Si la memoria no me falla, algo que últimamente me ocurre a menudo, asistí por primera vez al  festival de Venecia en el año 2000. Era la 57 edición de la Mostra cinematográfica italiana y entre los largometrajes a concurso se proyectaba “La isla”, cuarto trabajo del director coreano Kim Ki-duk. No recuerdo por qué no estuve en la proyección, supongo que no me tocaba a mí hacer las entrevistas de la película ya que nos dividíamos el trabajo entre las dos redactoras que cubríamos el certamen para el medio en el que trabajábamos entonces, Canal +. A mí solían tocarme los trabajos más comerciales y en muchas ocasiones lo agradecía; descubrir los nuevos largometrajes de algunos supuestos “artistas” se hacía muy duro la mayoría de las veces. ¡Nadie es perfecto!

Tengo que confesar que de aquel festival recuerdo poco: las entrevistas a Richard Gere y Javier Bardem, por motivos diferentes y que ahora no vienen al caso; el primero presentaba en competición “El Dr.
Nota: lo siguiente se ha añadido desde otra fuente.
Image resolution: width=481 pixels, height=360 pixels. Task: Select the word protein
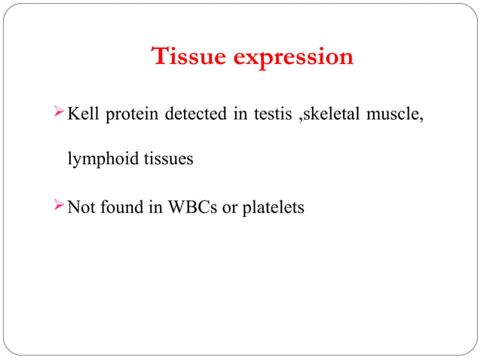[133, 116]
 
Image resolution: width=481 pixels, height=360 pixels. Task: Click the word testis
[271, 115]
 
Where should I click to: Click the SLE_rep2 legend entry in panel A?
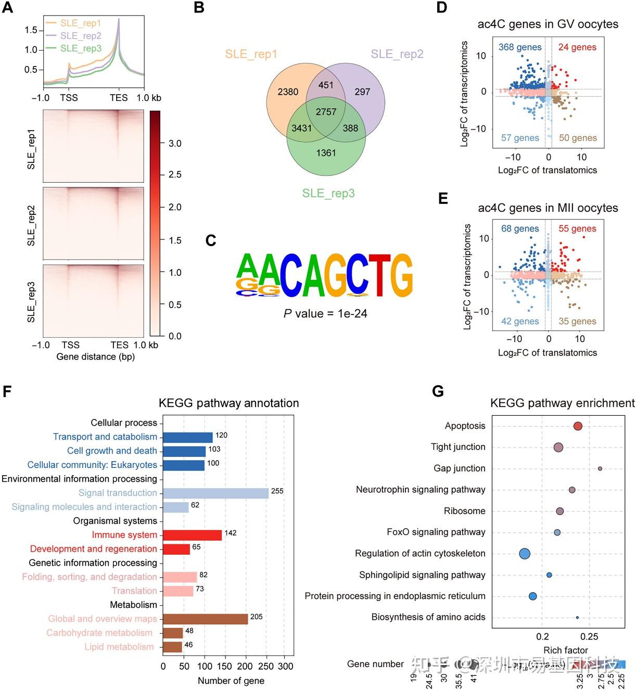[x=81, y=36]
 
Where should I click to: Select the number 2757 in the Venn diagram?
[x=326, y=112]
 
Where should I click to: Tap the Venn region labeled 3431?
[x=301, y=128]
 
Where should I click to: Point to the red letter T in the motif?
[x=379, y=274]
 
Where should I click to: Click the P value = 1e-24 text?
[x=325, y=313]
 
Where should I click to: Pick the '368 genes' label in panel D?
[x=520, y=47]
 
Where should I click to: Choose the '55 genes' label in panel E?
[x=577, y=229]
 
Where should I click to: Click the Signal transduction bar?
[x=215, y=493]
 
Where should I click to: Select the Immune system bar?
[x=192, y=535]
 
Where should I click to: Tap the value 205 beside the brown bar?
[x=256, y=617]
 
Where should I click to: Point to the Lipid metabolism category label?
[x=119, y=647]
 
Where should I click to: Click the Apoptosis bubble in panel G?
[x=577, y=426]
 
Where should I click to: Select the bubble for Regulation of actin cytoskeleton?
[x=525, y=554]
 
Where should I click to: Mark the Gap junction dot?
[x=600, y=469]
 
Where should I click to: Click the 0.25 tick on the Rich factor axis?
[x=589, y=636]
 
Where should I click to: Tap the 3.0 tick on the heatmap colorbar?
[x=175, y=144]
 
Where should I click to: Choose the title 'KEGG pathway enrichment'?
[x=562, y=403]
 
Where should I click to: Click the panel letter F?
[x=7, y=391]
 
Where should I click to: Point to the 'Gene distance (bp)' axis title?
[x=95, y=356]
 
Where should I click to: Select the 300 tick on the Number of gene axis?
[x=285, y=666]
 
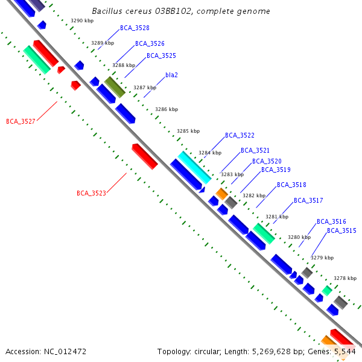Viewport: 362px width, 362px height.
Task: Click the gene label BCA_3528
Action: pyautogui.click(x=135, y=28)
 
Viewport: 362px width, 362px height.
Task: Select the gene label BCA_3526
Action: pyautogui.click(x=150, y=43)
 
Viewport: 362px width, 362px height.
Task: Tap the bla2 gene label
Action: pyautogui.click(x=171, y=75)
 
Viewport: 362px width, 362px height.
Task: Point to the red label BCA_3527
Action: pyautogui.click(x=21, y=121)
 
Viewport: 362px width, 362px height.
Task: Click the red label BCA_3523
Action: pyautogui.click(x=91, y=193)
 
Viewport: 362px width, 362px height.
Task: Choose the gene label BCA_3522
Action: pyautogui.click(x=240, y=135)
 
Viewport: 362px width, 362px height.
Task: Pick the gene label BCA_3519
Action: pyautogui.click(x=276, y=170)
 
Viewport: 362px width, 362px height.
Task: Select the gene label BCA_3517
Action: pyautogui.click(x=308, y=200)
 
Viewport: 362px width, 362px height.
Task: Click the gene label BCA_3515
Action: pyautogui.click(x=341, y=230)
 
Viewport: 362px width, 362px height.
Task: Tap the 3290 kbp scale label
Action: pyautogui.click(x=82, y=21)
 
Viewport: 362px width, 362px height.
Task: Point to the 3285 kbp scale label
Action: pyautogui.click(x=188, y=131)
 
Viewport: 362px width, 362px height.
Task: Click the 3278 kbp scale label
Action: pyautogui.click(x=345, y=278)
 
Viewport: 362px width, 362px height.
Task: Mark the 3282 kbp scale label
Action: pyautogui.click(x=254, y=195)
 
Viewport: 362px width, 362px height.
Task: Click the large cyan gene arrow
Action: pyautogui.click(x=194, y=167)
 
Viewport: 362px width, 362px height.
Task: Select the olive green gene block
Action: pyautogui.click(x=115, y=87)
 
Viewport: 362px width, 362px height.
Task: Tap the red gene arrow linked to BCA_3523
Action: pyautogui.click(x=145, y=156)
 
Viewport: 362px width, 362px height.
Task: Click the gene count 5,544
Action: pyautogui.click(x=343, y=351)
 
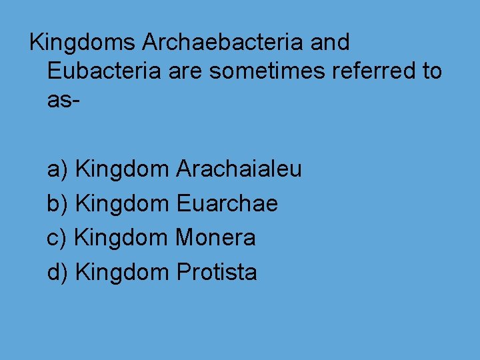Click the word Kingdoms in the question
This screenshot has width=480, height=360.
tap(83, 43)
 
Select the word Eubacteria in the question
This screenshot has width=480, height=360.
tap(104, 71)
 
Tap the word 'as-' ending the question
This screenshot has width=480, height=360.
tap(64, 100)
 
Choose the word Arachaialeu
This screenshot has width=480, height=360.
tap(239, 169)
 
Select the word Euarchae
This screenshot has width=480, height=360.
tap(227, 203)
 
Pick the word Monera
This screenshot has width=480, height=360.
tap(216, 237)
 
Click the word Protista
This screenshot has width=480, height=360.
tap(217, 272)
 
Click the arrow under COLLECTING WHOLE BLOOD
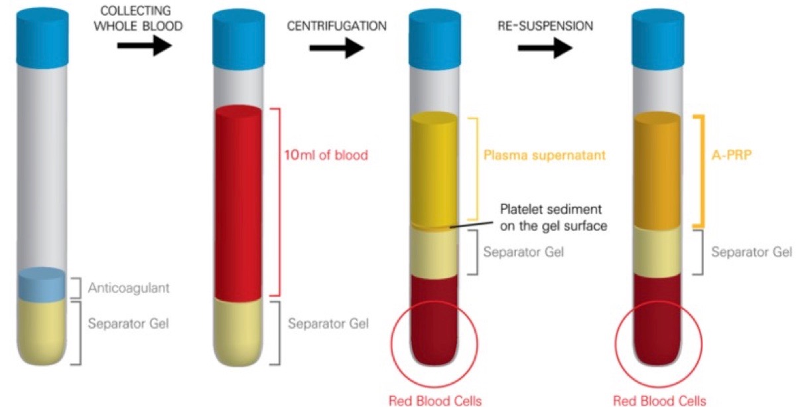(144, 46)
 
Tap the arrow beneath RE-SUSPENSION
(545, 47)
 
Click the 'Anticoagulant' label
(128, 289)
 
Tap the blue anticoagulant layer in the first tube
(41, 284)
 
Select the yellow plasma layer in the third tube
(434, 169)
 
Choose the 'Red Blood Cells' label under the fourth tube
(659, 400)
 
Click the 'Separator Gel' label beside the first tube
(128, 324)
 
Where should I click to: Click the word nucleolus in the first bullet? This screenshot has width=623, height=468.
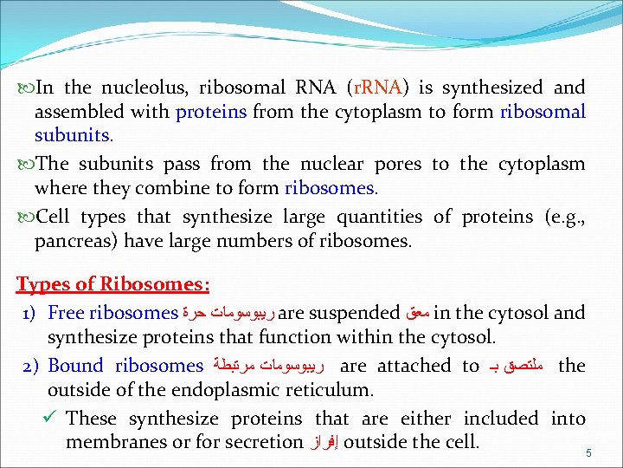(x=145, y=88)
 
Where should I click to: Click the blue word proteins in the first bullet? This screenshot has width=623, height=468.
(x=211, y=112)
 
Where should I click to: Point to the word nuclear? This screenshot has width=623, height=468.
(x=331, y=164)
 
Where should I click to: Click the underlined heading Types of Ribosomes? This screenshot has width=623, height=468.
(x=112, y=284)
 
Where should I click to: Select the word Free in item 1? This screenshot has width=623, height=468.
(x=66, y=313)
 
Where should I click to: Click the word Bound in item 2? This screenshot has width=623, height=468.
(x=75, y=366)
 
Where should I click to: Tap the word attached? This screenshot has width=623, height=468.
(x=414, y=366)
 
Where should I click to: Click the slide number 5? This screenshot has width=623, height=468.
(x=588, y=452)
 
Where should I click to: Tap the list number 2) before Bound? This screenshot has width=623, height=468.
(x=29, y=367)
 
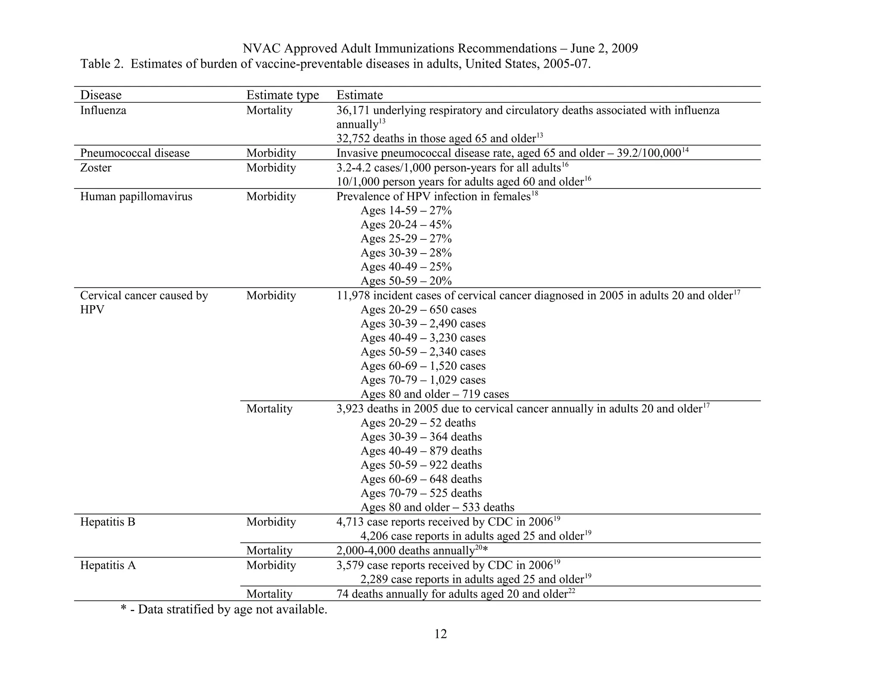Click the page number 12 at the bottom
[440, 634]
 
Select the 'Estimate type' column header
[282, 95]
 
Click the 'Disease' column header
[101, 95]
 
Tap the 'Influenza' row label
[103, 111]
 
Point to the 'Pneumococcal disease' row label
[135, 153]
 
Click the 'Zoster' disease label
[95, 168]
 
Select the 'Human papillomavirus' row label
[136, 197]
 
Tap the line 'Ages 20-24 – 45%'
[406, 225]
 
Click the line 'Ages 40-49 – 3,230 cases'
[423, 338]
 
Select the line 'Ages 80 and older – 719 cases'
[434, 394]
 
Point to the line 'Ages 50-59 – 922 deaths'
[421, 465]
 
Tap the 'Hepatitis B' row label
[108, 522]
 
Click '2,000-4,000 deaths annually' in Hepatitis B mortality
[405, 551]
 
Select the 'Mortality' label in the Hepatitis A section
[269, 594]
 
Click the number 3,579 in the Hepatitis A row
[350, 565]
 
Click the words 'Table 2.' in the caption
[102, 64]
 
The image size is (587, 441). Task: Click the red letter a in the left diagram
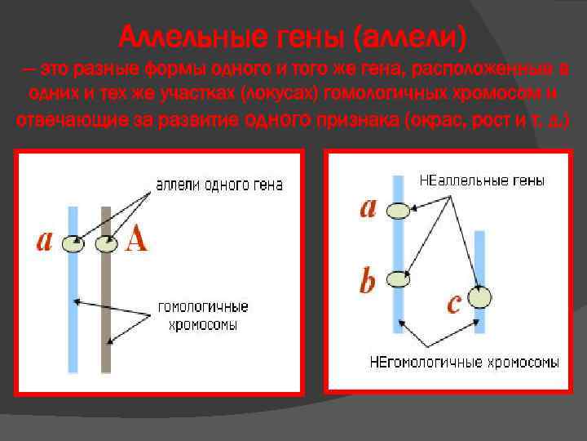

T y las mujeres” y el segundo, que se llevó la Copa Volpi al Mejor Actor, “Antes de que anochezca”. Lo que no olvidaré jamás, y por eso al enterarme de la muerte del director me vino a la cabeza mi primera visita al Lido veneciano, fue la reacción que provocó el pase de “La isla”, que participaba en la competición oficial. Nunca podré olvidar las caras desencajadas de mis compañeros al salir de la sala en la que se había proyectado y menos aún sus comentarios. Según sus palabras, “se trataba de la experiencia cinematográfica más desagradable que habían experimentado en su vida”. Sus afirmaciones quedaron confirmadas con el desmayo de una joven ante la crudeza de algunas imágenes, justo en el momento en el que la protagonista se clava un anzuelo en sus partes pudendas. Tan dura era la escena y tan mal lo pasó la chica, supusimos que se trataba de una corresponsal ya que era un pase de prensa, que tuvo que ser asistida por un periodista español, que además era médico, que presenció ambas escenas, la de la pantalla y la de la sala, en vivo y en directo.

He de reconocer, para mi vergüenza si lo pienso hoy en día, que el tal Kim Ki-duk no me interesó demasiado en aquel momento. No por el truculento relato de mis colegas, la dureza de las imágenes en cine nunca me ha impresionado y menos aún acobardado a la hora de ver una cinta, sino porque mis prejuicios me llevaron a la conclusión de que se trataba de un realizador pretencioso más, uno de esos que buscan hacerse un hueco llamando la atención de la manera más desagradable posible en vez de preocuparse por hacer un producto digno y entretenido. La Mostra terminó y no me acordé más del coreano hasta cuatro años después, cuando presentó en el mismo evento “Hierro 3” y me tocó cubrirla. ¡Qué impacto me provocó aquella película! Una obra maestra a la altura de muchos de los grandes clásicos del cine que había admirado toda mi vida, reflexioné al salir de la proyección. ¿Cómo no había visto antes los trabajos del director? ¿Por qué había sido tan necia, tan estrecha de mente, como para negarme a explorar su cine? En aquel mismo momento decidí que tenía que recuperar toda su filmografía y al volver a España me dediqué a ello en cuerpo y alma.

Actualmente, Kim Ki-duk es para mí uno de los mejores directores de los últimos veinte años. Un referente a destacar en la cinematografía mundial. Por eso, al enterarme de la noticia de su muerte, me he quedado como la protagonista de “La isla”: sin palabras; ya han pasado unas horas desde que leí la noticia y sigo tan muda como sus mejores películas, que, aunque ninguna lo sea, la mayoría lo parecen. Porque el cine de este maravilloso director surcoreano es fascinante. A través de sus imágenes y prácticamente sin diálogos, como muchos de los grandes, es capaz de transmitir los sentimientos más profundos, las emociones más intensas. Los silencios, las contemplativas atmósferas y la quietud se han convertido en su marca personal e intransferible, todo ello en contraposición con un poético sentido del erotismo y una violencia truculenta que en ocasiones se convierte en terrorífica. Si para mí el cine de John Ford es pura poesía, me atrevo a decir que el de Kim Ki-duk, salvando las distancias pero sin desmerecer, también lo es. Descansa en paz, querido Kim Ki-duk, yo nunca dejaré de disfrutar con tu cine. ¡Gracias por existir!